Patagonia revela un eslabón perdido: dinosaurio de 95 millones de años
Un fósil extraordinariamente conservado desenterrado en la Patagonia argentina está reescribiendo la historia evolutiva de los dinosaurios terópodos. Tras años de estudio, un equipo internacional de paleontólogos ha publicado sus hallazgos en Nature, revelando una nueva especie que podría ser la pieza que faltaba para comprender la transición entre formas primitivas y especializadas de estos gigantes extintos.
¿Por qué este hallazgo es tan importante?
El descubrimiento, que data de 2014 pero cuya revelación se ha demorado hasta ahora, destaca por la integridad de sus restos óseos. Los paleontólogos han podido reconstruir gran parte del esqueleto, obteniendo información crucial sobre la anatomía y el estilo de vida de esta criatura de tamaño modesto, comparable al de una gallina.
Durante años, los terópodos de este grupo específico han sido un enigma para la comunidad científica. La escasez de fósiles completos dificultaba la comprensión de su evolución. Este nuevo espécimen, sin embargo, parece ocupar una posición clave, actuando como un puente entre linajes más antiguos y descendientes más especializados.
Lo que realmente sorprende es la morfología de sus extremidades anteriores. A diferencia de otros terópodos relacionados que presentaban brazos reducidos y adaptados a tareas específicas, este dinosaurio conserva una estructura más primitiva, aunque ya se vislumbran las adaptaciones que conducirían a la especialización de esos miembros. Es como observar un prototipo de un futuro diseño evolutivo.

Una dieta más diversa de lo que creíamos
Pero la sorpresa no termina ahí.
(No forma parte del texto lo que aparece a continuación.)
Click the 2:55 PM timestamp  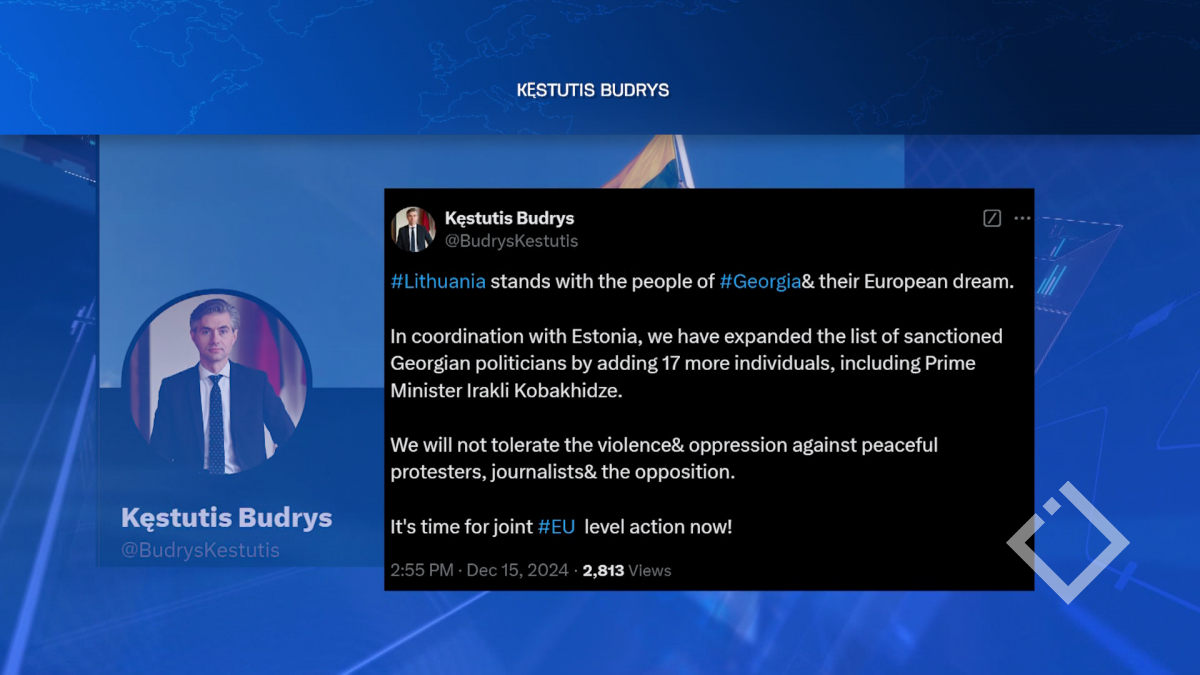422,570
El análisis del cráneo y los dientes sugiere una dieta más variada de lo que se pensaba. Tradicionalmente, se consideraba a estos dinosaurios como depredadores estrictos, pero los nuevos hallazgos apuntan a la posibilidad de que también consumieran material vegetal, abriendo nuevas vías de investigación sobre su ecología y su adaptación al entorno del Cretácico. La cifra habla por sí sola: la diversidad alimentaria de estos terópodos era mucho mayor de lo que los modelos anteriores predecían.
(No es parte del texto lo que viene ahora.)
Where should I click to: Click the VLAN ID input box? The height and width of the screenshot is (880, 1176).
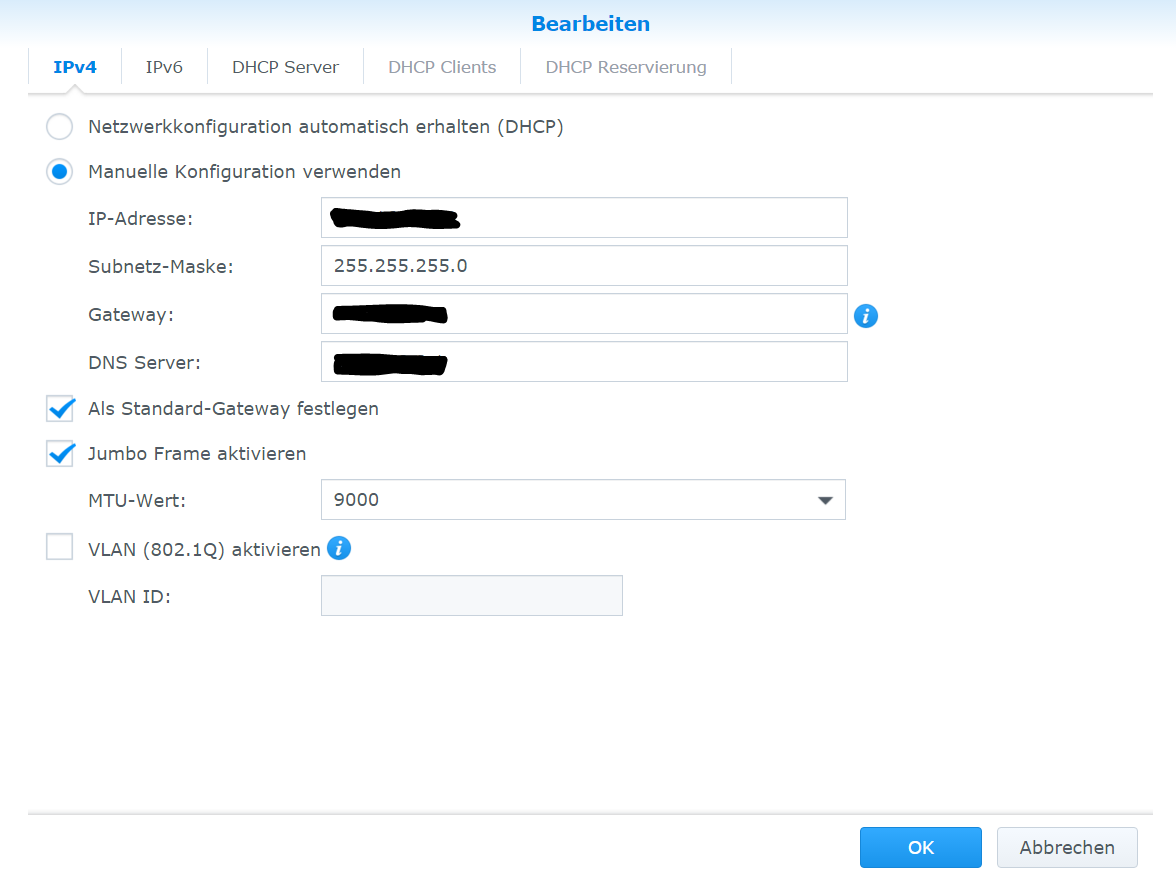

Los autores del estudio advierten que este descubrimiento obliga a replantear el árbol evolutivo de los terópodos, adelantando la aparición de ciertas características y modificando la relación entre diversas especies. Y, aunque la paleontología ha avanzado significativamente en las últimas décadas, este hallazgo demuestra que todavía hay mucho por descubrir sobre estos fascinantes animales. El pasado, enterrado bajo la tierra, sigue guardando secretos que nos obligan a reescribir la historia.